Noch schwerer wird es, all die Anekdoten zu widerlegen, die über die Vereinsführung erzählt werden. Etwa diese: Fredi Bobic soll 1999 vom VfB Stuttgart nach Dortmund wechseln. Er will zusammen mit seinem Berater in den Verhandlungen zwei Millionen Mark herausholen. Doch Borussias Manager Michael Meier bietet gleich 2,5 Millionen. Darauf entgegnet Bobic: „Da ist doch nach oben sicher noch Luft.“ Meier legt noch einmal drauf und es kommt zustande, was Bobic den „Vertrag meines Lebens“ nennt.

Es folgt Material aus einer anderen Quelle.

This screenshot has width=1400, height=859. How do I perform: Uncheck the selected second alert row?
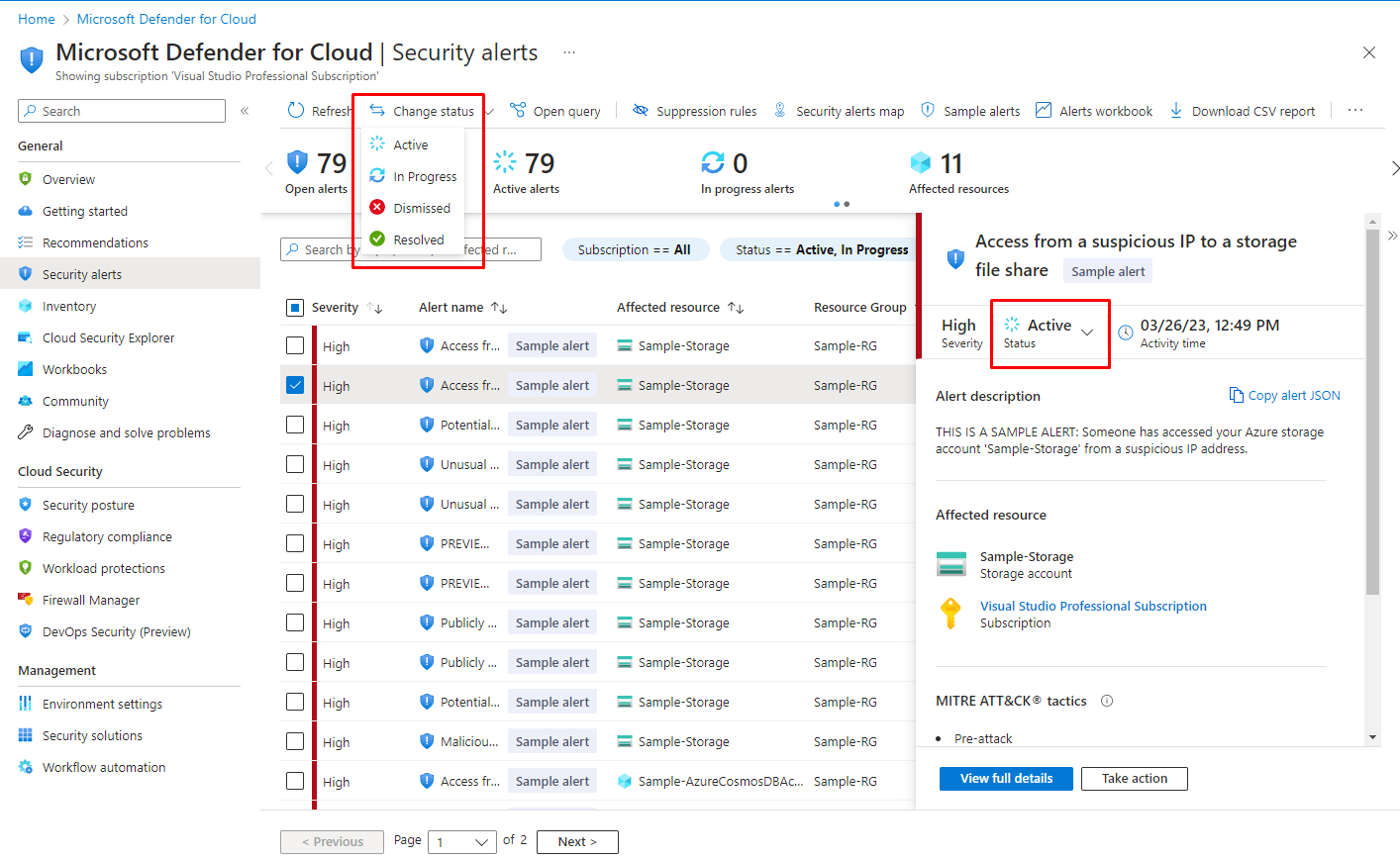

Offenbar wollte Borussia Dortmund seine Profis richtig glücklich machen. Ein Spitzenklub sorgt sich zwar um das Wohl seiner Mitarbeiter, ein Meister des Realismus muss er aber auch sein. Und es gibt noch einen wichtigen Grund, warum Dortmund kein Spitzenklub mehr ist. Trainer Peter Neururer hat angekündigt, mit seinem VfL Bochum die Nummer eins im Ruhrgebiet zu werden. Was soll bloß aus der Borussia werden, wenn selbst der viel belächelte Neururer sie nicht mehr ernst nimmt?